Washington Hotline

Corey Williams

Post-election shuffle and the fiscal cliff by Jeff Kratz, assistant director, ALA Office of Government Relations

On the heels of the 2012 election, ALA’s Washington Office is busily analyzing the results. Control “inside the beltway” of the White House and Congress remains unchanged as we head into the 113th Congress in January 2013. With the re-election of President Obama, Democrats will retain control of the Executive Office, as well as the U.S. Senate, and Republicans retain control of the U.S. House of Representatives. However, as some members of Congress retired or lost re-election bids, shake-ups will occur as members jockey for key leadership positions on Congressional committees and subcommittees. In addition, as is common in second-term presidencies, there will likely be several turnovers in other leadership positions.

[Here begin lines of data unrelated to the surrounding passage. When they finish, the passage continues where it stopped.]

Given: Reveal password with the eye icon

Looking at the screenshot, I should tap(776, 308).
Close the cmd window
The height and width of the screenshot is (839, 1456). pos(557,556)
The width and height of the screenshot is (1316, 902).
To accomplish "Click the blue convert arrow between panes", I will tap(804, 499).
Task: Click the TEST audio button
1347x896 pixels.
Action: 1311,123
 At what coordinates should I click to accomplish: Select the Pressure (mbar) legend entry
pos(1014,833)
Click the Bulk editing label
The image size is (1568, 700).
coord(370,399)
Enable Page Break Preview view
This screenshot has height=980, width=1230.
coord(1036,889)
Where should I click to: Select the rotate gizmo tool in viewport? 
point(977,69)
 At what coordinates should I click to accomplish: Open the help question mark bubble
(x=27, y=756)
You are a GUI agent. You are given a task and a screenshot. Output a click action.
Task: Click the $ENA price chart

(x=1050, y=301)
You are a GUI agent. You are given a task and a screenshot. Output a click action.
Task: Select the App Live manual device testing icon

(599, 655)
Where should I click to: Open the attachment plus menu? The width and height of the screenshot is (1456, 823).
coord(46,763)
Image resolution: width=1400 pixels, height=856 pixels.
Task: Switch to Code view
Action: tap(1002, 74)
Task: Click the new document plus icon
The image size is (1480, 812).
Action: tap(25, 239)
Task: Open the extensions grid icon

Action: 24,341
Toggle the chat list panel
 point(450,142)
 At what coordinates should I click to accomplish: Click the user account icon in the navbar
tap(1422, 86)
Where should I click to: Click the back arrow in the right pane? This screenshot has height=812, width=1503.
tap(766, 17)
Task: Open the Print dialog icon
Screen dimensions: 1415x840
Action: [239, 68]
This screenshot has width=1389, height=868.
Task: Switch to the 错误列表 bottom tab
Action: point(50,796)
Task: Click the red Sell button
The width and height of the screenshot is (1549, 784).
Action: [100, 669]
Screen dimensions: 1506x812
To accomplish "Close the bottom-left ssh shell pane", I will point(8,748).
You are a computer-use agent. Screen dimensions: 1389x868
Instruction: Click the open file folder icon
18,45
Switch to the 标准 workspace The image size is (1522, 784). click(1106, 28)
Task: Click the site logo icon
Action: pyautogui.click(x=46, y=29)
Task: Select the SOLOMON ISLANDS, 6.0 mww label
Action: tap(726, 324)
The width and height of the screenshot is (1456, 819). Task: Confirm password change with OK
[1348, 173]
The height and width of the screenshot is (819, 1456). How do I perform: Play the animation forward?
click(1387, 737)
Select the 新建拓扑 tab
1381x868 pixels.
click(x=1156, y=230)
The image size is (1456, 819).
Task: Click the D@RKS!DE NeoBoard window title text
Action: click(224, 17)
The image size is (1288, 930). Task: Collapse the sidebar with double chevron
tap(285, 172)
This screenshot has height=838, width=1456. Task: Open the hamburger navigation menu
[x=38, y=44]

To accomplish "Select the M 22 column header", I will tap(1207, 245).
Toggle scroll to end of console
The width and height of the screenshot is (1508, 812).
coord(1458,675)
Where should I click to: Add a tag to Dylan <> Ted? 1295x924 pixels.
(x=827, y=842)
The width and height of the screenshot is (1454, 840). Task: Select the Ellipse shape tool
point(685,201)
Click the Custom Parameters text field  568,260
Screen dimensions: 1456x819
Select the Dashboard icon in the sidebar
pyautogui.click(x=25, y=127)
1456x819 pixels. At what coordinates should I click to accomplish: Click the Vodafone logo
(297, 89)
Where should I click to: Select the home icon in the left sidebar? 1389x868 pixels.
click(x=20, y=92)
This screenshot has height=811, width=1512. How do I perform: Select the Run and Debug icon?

As Congress returned to Capitol Hill in mid-November, during the “lame duck period” that extends until the conclusion of 112th Congress at the end of the year, all attention will be devoted to the budgetary fiscal cliff our nation is quickly approaching. The fiscal cliff is comprised of a series of laws that are set to expire or go into effect at the beginning of 2013. These laws could have a major impact on the financial health of our economy if Congress fails to act and avoid some or all of the measures.

One of the most devastating of these laws not only for the country, but also for libraries, would be if Congress allows for sequestration to be enacted on January 2, 2013. Sequestration is a deep, across the board cut to all discretionary federal spending. These cuts were put into place in August 2011 under the Budget Control Act to be enacted if the Joint Select Committee on Deficit Reeducation, dubbed by the media as the “Super Committee,” failed to cut $1.2 trillion from the federal budget over nine years. Unfortunately, the Super Committee failed to come to an agreement on necessary spending cuts, thus setting up automatic sequestration cuts in January.

Furthermore, in September 2012, the Office of Management and Budget (OMB), as directed by Congress in the Sequestration Transparency Act of 2012, released a Sequester Report that detailed the impact sequestration would have on the federal government. In this report, OMB stated there would be an 8.2 percent cut to all nondefense discretionary programs. This deep cut would also include the Institute of Museum and Library Services (IMLS), reducing its budget by $19 million. Unfortunately, funding sources within IMLS, and other library funding sources in the federal budget were not specifically detailed in this report, so it is not clear on how deeply they would be impacted.

This fall, while many of their colleagues were campaigning, eight bipartisan senators known as the “gang of eight,” who were not facing re-election met behind closed doors in Washington, D.C., to try and find an agreeable solution to sequestration and the fiscal cliff. The content of these meetings have not been made public, and it is unclear if they were able to reach an agreement. However, what is known is that neither the Republicans nor the Democrats in the House or the Senate would like to see sequestration take effect.